Re: [chrony-users] Nanosecond precision with refclock SOCK

[ Thread Index | Date Index | More chrony.tuxfamily.org/chrony-users Archives ]


On Mon, Jan 15, 2024 at 8:15 PM Miroslav Lichvar <mlichvar@xxxxxxxxxx> wrote:
On Mon, Jan 15, 2024 at 06:57:48PM +0700, James Clark wrote:
> In computing the initial step, how does chrony handle leap seconds?
>
> There are two ways of computing offsets:
> - subtracting the TAI times (so that it is really the number of seconds
> that elapse between the system time and the true time)
> - subtracting the POSIX times (so leap seconds are ignored)

chronyd corrects the system clock, which ignores leap seconds, so it
expects the second approach. It doesn't do any corrections of the
offset.

This is going to be a bit strange in the vicinity of a positive leap second. Suppose the true time is ahead of the system time by 3 seconds.

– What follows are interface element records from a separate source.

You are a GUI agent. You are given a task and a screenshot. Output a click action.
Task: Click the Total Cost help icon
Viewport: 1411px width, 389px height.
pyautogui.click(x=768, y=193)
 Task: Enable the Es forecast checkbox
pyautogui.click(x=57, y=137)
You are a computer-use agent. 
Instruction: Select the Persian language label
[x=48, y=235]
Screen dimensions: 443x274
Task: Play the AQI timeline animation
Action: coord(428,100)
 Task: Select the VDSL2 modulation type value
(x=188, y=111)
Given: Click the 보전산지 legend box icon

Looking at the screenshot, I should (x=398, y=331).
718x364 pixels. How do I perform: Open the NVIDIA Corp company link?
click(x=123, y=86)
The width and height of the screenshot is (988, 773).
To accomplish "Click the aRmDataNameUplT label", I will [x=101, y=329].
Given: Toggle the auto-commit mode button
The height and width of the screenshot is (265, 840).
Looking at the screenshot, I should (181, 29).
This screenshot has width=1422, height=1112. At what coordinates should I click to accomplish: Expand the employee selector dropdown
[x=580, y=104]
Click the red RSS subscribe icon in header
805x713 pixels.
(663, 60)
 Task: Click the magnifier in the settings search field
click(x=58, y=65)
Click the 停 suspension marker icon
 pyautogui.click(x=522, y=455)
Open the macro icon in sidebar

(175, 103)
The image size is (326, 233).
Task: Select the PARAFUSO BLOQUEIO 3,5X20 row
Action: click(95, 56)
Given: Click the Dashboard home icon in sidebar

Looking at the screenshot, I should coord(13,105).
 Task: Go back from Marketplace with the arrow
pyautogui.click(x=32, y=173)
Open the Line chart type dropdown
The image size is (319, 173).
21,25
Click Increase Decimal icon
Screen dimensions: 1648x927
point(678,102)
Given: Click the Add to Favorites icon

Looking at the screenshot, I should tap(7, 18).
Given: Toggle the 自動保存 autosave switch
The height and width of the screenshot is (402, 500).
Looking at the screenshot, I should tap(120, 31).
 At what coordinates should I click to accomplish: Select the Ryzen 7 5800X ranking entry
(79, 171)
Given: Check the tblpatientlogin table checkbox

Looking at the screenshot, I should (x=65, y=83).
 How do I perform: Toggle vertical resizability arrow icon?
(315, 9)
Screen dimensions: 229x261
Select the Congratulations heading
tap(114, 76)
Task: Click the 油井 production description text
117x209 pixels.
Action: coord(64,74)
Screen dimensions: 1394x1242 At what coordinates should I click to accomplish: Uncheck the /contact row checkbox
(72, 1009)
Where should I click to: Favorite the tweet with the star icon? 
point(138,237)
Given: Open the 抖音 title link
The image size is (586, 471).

There are three successive cases around a positive leap second:

- the true time is before the start of the leap: in this case the difference in the POSIX system times will be 3
- the true time is after the leap has finished but system time is before the leap: in this case the difference in the POSIX times will be 2 (because 1 second of the difference is a leap second and so ignored)
- the system time is after the leap is finished: in this case the difference will again be 3

Are you saying that chrony expects the offset to jump around like this (even though there is no change in the amount by which the clock needs to be corrected)?

I can change my code to implement this, if that's what's needed: I would convert both times to POSIX before computing the offset, instead of converting them both to TAI.